The bottom line is that you tell your agent what content needs converting, and this MCP handles the complex rendering process to give you a clean file.

1. Subscribe to this MCP on Vinkius and enter your unique DocRaptor API key.
2. Send a prompt to your AI client asking it to create a document, providing the HTML or URL source material.
3. Wait for the generated result; if it's large, retrieve the final download link or check the status using subsequent tool calls.

## Frequently Asked Questions

**How does DocRaptor MCP handle huge files?**
It uses an asynchronous process. You initiate the job with `create_document` and then use `get_document_status` to poll for completion, which prevents time-out errors.

**Can I generate Excel sheets from a website URL using DocRaptor MCP?**
Yes. You can pass the public URL to `create_document`, and you have the option to output the result as an XLSX or XLS file, capturing structured data tables.

**Do I need to manage my own storage when using DocRaptor MCP?**
No.

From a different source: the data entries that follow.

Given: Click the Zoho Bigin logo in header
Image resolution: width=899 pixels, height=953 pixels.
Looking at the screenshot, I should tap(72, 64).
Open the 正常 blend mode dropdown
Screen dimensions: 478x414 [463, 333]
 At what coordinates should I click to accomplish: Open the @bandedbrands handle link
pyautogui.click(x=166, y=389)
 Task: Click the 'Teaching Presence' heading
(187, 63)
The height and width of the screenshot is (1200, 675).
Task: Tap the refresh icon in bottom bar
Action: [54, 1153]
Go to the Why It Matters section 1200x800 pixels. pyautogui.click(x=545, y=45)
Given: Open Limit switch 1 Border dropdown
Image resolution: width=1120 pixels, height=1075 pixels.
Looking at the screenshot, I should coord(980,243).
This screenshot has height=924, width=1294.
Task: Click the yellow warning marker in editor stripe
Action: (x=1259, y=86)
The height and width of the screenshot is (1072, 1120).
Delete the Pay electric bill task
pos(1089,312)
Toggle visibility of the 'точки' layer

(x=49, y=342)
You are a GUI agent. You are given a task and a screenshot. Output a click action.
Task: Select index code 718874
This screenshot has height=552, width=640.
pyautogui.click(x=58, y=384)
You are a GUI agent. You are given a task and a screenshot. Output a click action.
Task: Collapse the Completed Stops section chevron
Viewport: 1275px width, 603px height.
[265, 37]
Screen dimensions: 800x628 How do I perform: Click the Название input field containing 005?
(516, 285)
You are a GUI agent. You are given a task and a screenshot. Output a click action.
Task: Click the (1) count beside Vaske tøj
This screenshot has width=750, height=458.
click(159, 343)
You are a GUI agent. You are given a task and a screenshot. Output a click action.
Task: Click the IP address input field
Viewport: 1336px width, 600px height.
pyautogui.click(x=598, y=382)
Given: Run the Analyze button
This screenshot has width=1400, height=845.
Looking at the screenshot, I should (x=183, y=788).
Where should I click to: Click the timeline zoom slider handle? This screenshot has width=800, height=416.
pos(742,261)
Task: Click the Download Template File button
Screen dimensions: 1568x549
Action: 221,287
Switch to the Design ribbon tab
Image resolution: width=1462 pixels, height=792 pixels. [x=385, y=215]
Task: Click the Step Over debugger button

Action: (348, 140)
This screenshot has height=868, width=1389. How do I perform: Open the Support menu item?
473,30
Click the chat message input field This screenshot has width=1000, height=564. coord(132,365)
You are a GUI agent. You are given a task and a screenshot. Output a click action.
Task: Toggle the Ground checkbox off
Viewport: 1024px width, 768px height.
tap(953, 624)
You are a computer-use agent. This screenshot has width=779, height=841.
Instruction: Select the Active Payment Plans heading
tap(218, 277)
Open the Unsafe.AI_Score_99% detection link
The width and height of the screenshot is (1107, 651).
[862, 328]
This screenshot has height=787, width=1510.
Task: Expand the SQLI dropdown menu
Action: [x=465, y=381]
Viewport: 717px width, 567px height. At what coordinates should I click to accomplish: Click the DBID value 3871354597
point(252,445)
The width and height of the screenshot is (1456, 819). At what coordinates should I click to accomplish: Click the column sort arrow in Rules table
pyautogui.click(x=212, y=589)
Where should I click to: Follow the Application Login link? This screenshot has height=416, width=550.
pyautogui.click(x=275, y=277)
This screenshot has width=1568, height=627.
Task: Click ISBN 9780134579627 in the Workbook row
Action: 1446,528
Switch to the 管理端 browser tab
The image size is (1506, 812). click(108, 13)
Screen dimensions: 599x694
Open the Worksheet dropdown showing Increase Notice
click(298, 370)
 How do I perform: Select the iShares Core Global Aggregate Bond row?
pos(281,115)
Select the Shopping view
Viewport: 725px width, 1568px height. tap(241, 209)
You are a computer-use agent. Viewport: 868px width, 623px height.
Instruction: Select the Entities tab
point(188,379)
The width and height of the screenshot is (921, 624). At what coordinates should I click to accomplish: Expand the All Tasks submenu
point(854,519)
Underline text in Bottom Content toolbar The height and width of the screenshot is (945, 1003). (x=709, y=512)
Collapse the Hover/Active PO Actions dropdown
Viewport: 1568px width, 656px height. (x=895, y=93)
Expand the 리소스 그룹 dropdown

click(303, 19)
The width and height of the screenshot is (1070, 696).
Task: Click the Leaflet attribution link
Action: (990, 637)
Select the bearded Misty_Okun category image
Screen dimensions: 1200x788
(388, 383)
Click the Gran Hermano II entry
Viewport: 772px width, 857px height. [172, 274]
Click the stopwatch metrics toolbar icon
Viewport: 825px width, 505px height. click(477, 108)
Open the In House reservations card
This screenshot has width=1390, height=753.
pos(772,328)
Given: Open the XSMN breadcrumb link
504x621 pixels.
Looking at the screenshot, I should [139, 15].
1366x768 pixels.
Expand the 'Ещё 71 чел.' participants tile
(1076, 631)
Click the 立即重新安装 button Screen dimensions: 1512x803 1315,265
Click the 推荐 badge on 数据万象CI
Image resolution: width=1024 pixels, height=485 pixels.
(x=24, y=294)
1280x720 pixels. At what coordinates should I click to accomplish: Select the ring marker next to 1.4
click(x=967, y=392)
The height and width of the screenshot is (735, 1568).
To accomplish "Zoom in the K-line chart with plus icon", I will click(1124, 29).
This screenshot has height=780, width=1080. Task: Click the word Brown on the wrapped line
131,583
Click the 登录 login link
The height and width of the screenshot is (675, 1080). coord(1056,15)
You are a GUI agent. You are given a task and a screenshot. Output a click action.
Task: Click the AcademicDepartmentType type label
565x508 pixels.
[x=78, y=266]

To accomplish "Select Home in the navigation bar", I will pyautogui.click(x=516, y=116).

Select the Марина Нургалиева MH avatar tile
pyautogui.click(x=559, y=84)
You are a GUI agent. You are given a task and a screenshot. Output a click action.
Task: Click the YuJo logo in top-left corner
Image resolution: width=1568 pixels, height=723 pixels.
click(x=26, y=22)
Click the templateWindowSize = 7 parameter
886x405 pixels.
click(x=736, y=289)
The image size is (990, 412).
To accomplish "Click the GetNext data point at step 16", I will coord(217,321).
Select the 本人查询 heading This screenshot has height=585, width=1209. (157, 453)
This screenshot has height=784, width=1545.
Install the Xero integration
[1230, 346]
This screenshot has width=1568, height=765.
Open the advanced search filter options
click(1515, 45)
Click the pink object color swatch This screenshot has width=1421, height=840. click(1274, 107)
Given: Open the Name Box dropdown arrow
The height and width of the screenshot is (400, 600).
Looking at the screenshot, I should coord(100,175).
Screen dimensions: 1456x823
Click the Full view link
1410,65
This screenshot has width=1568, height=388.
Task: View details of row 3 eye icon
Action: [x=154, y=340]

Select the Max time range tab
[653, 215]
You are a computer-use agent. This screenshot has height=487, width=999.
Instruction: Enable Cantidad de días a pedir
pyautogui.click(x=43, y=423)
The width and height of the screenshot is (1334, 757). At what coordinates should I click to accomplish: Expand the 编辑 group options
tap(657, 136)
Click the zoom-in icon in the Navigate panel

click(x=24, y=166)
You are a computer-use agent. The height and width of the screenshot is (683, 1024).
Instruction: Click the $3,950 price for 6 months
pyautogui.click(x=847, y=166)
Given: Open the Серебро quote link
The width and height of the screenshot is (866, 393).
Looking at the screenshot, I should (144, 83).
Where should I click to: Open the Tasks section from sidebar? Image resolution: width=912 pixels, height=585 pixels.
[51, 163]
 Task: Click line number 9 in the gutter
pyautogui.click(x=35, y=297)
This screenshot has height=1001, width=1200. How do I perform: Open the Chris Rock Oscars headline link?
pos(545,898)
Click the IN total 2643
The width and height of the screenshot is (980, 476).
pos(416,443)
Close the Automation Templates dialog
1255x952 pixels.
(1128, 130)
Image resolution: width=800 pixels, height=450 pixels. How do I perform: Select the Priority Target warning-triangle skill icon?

By enabling the hosted feature during creation, the MCP generates temporary, publicly accessible download links for your finished documents, so you don't manage any file storage.

**How do I verify network access when using DocRaptor MCP?**
You can call `list_ips` to retrieve the current IP addresses used by the service. This is useful for secure applications that require whitelisting specific endpoints.

**What if my document generation fails? How do I check the error?**
After an issue, you should use `list_documents` to check the history of attempts and then confirm the status using `get_document_status` with the relevant ID.